One windy day in the mid-1990s Bill Lancaster set out from Garza with two friends in a boat named Sushi Loco. When choppy seas forced most other boats to shore, the three intrepid souls went further out to sea, amid catcalls such as, “you are truly locos!”

Nevertheless, they caught two marlin.

At a celebratory party that night, a happy Lancaster said, “That’s why they call me Marlin Bill.” The name stuck, and when it came time to open a restaurant with fish on the menu, what better name was there?

A few years earlier, in 1993, Lancaster and his wife Pam Bumgarner had bought property in Nosara and moved from Marathon, Florida, where Angie Cebulske and Bobbi Johnson also lived. Pam managed the Beach House on Key Colony “to support my job with the newspaper!” she says. Bill was the general manager of the Buccaneer Lodge, which had a bar, restaurant, hotel, time shares, and marina. He was active in civic activities and hosted the Offshore Power Boat Races and Seven Mile Bridge Run. He also sponsored a monthly lunch for senior citizens, charging them $5 for a meal that cost him $6.50. When Pam and Bill left Marathon, the seniors gave him presents, cards, and a grand sendoff.

Once here, they met Chiqui and Patty Doe Yaniz and many other former residents of the Keys, most of whom have since moved on.

Bill and Pam opened the Ranchito Bar, on the site of the Tropicana, in 1994, which brings to mind a local crime story with a happy ending.

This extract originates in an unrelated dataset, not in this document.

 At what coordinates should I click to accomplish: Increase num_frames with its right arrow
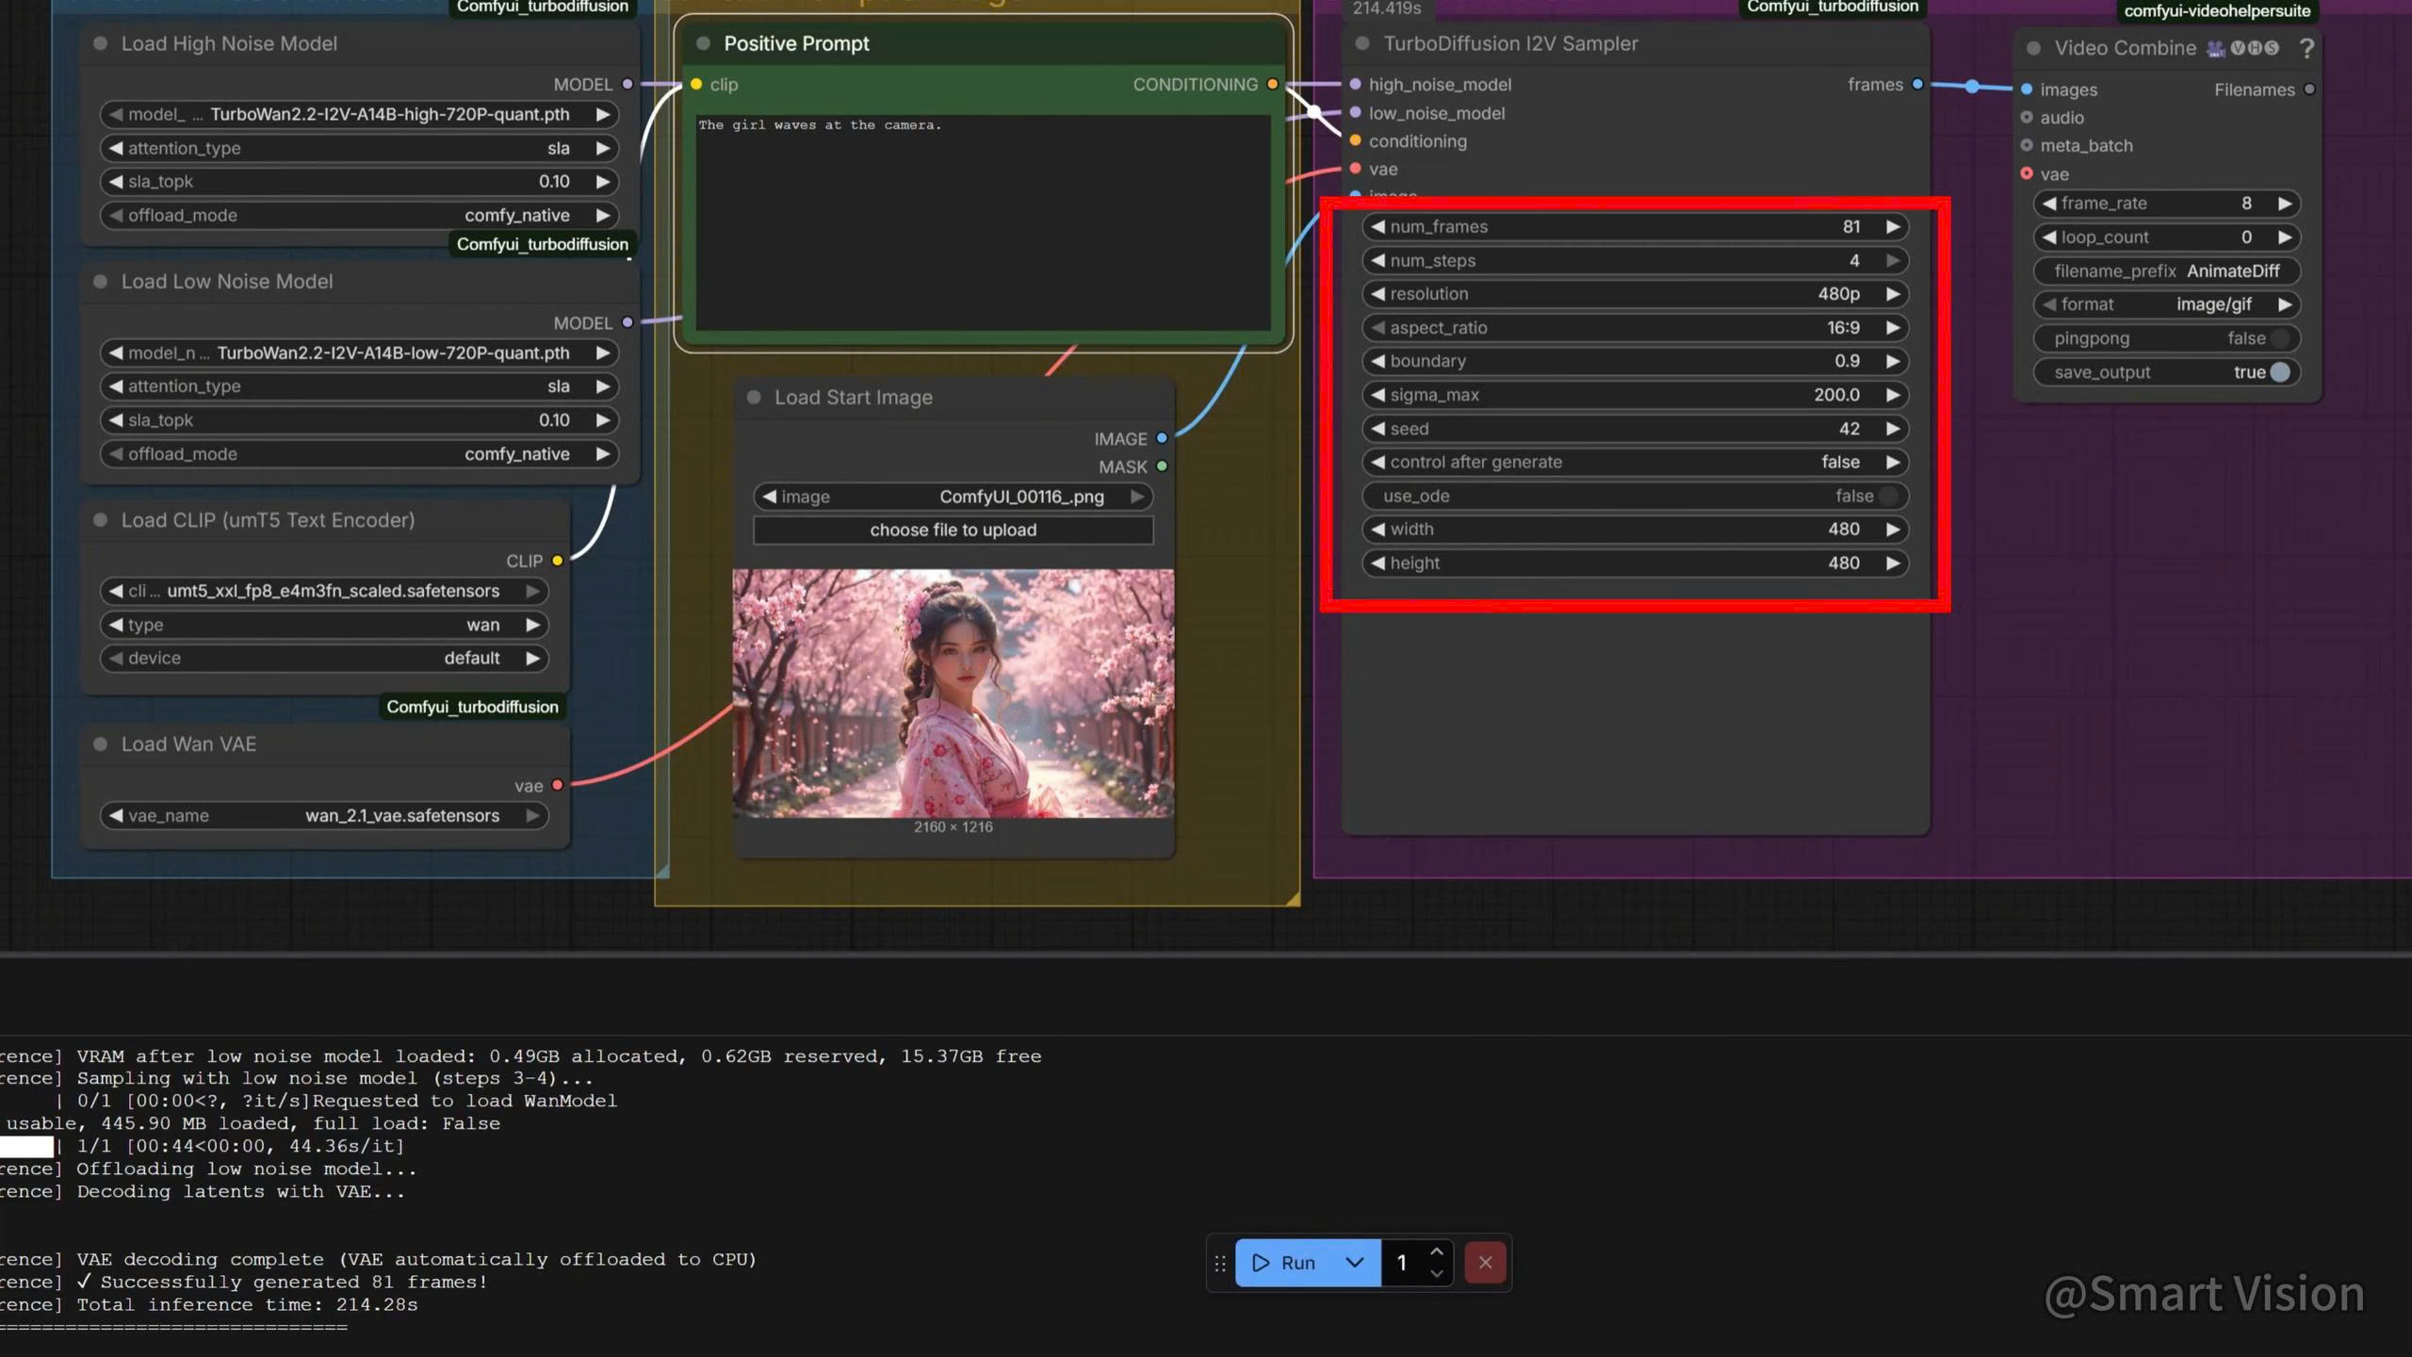pyautogui.click(x=1892, y=227)
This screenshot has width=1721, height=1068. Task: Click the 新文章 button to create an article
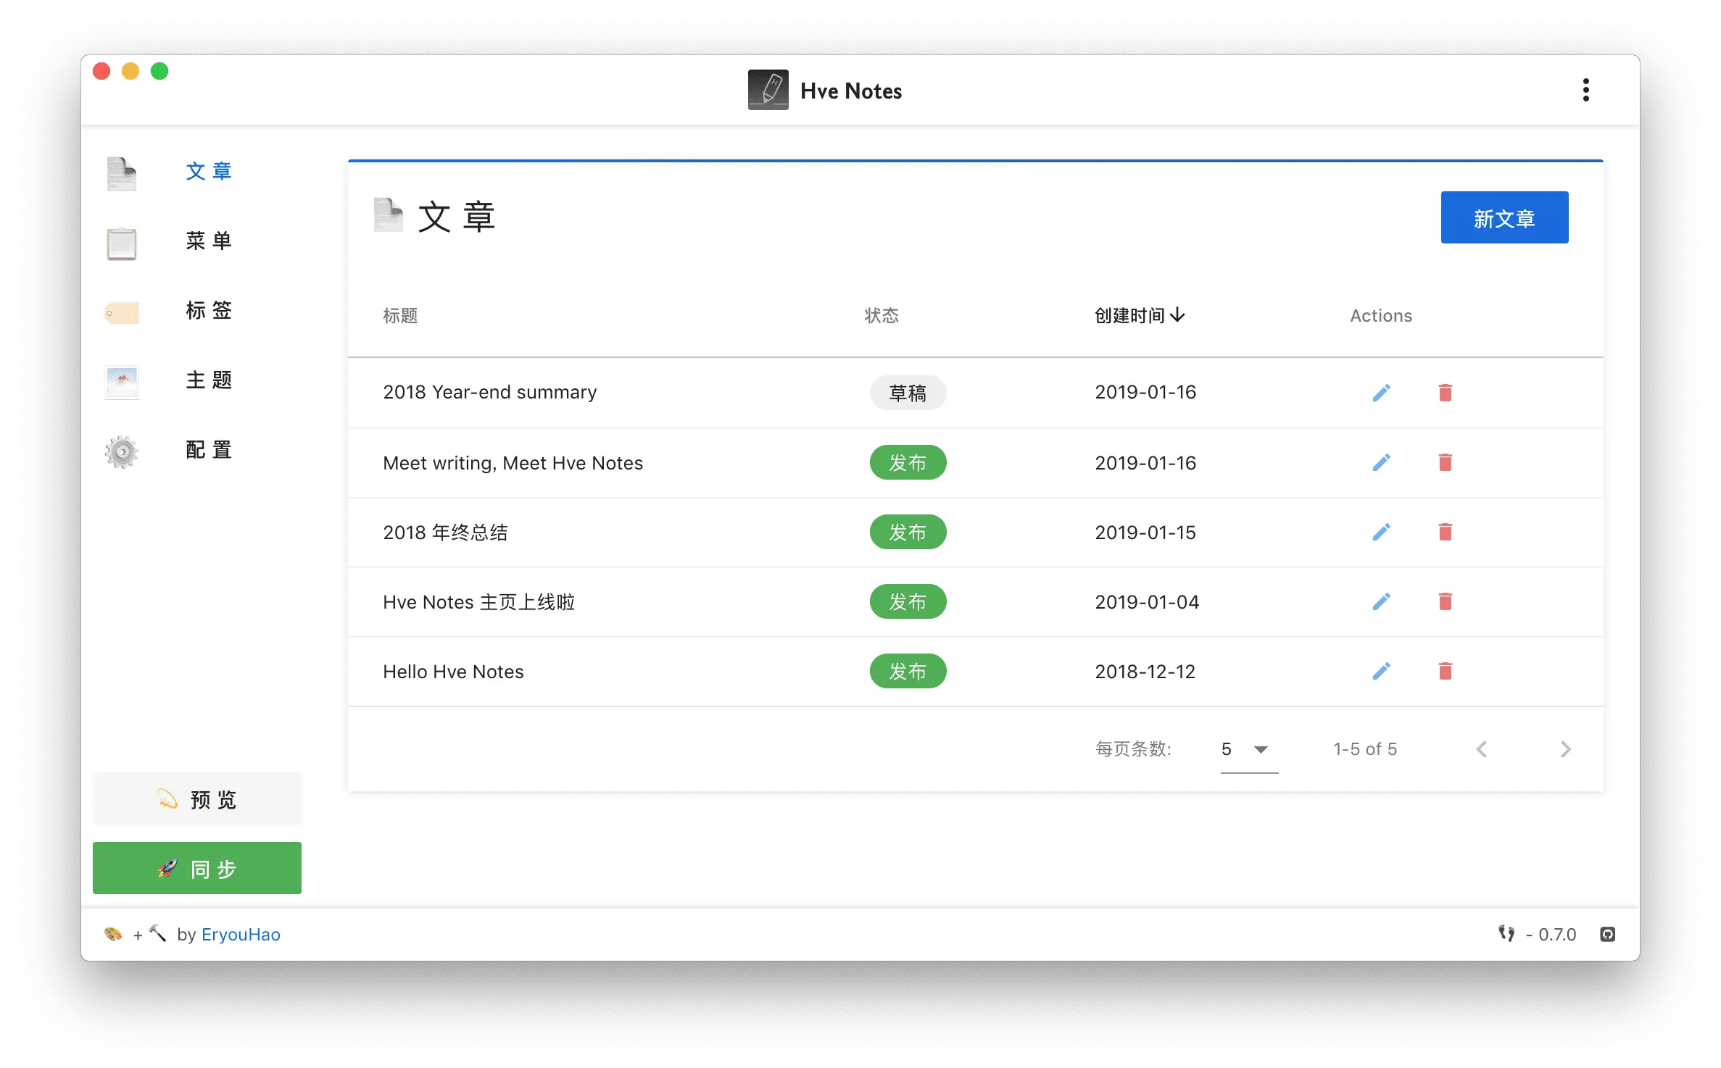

Near the Ranchito Bar was Harold’s grocery store. Harold and his wife encouraged people to drop off a list and return for the groceries later. This service allowed time for Bloody Marys and socializing at the Ranchito Bar. Harold was also known for his pet whiteface monkey, Felix, and a deer, rescued by Harold after poachers shot its mother, that roamed freely in their backyard.

One Christmas Harold closed the store for two days to visit family near San Jose. Returning home after dark, he entered the store (which was connected to their home) to find every bag of sugar, flour, rice, beans opened and strewn about the store, along with vegetables smashed and dumped from their containers. The change in the cash box was on the floor and the paper currency had disappeared. When Harold summoned the police they had no trouble capturing the burglar, who showed neither remorse nor a desire to leave. It was Felix!

The Ranchito Bar was followed by three years at the Bambu Bar. Next they leased a spot in Guiones where the Nosara Surf Shop is now and opened Marlin Bill’s restaurant. They bought their current site, revamped and renovated the structure, and moved the restaurant there in 2000.

In the late 1990s Bill was Vice President and then President of NCA and was involved in beginning the ASADA. Asked to comment about those times, he declined. “I’m always going to offend somebody.”

Bill seeks to welcome newcomers as they enter his restaurant. Continuing the practice begun in Marathon, he and Pam make their restaurant available for meetings, even when the restaurant is closed, to groups like the Security Association and Friends of Nosara. A bridge club has lunch there weekly, and telecasts of sporting events always draw crowds, as do fundraisers. And of course Bill chats up the regulars who frequent the bar to tell their own fish stories.

In their time here, Lancaster reflects that the number of restaurants mushroomed “from 5 to 58” and the number of surf schools from none to “countless,” adding “there were no quads, either, and now they’re a place to rent one everywhere you turn.”

Pam recalls that when they first came, people had the tradition of gathering at the airport to meet or see off the people who lived here part time. Vats of Bloody Marys were on hand for the morning flights, margaritas for the afternoons. “Our small community would hug and say, ‘welcome back’ or, ‘hurry home,’ putting aside our differences that surfaced from time to time, she says wistfully.

Nonetheless, they still cherish the Nosara area for its small-town feel. “People who choose to live here are looking for that at-home feeling, and they’ve always found it in Nosara, even though they may be a world away from their roots.”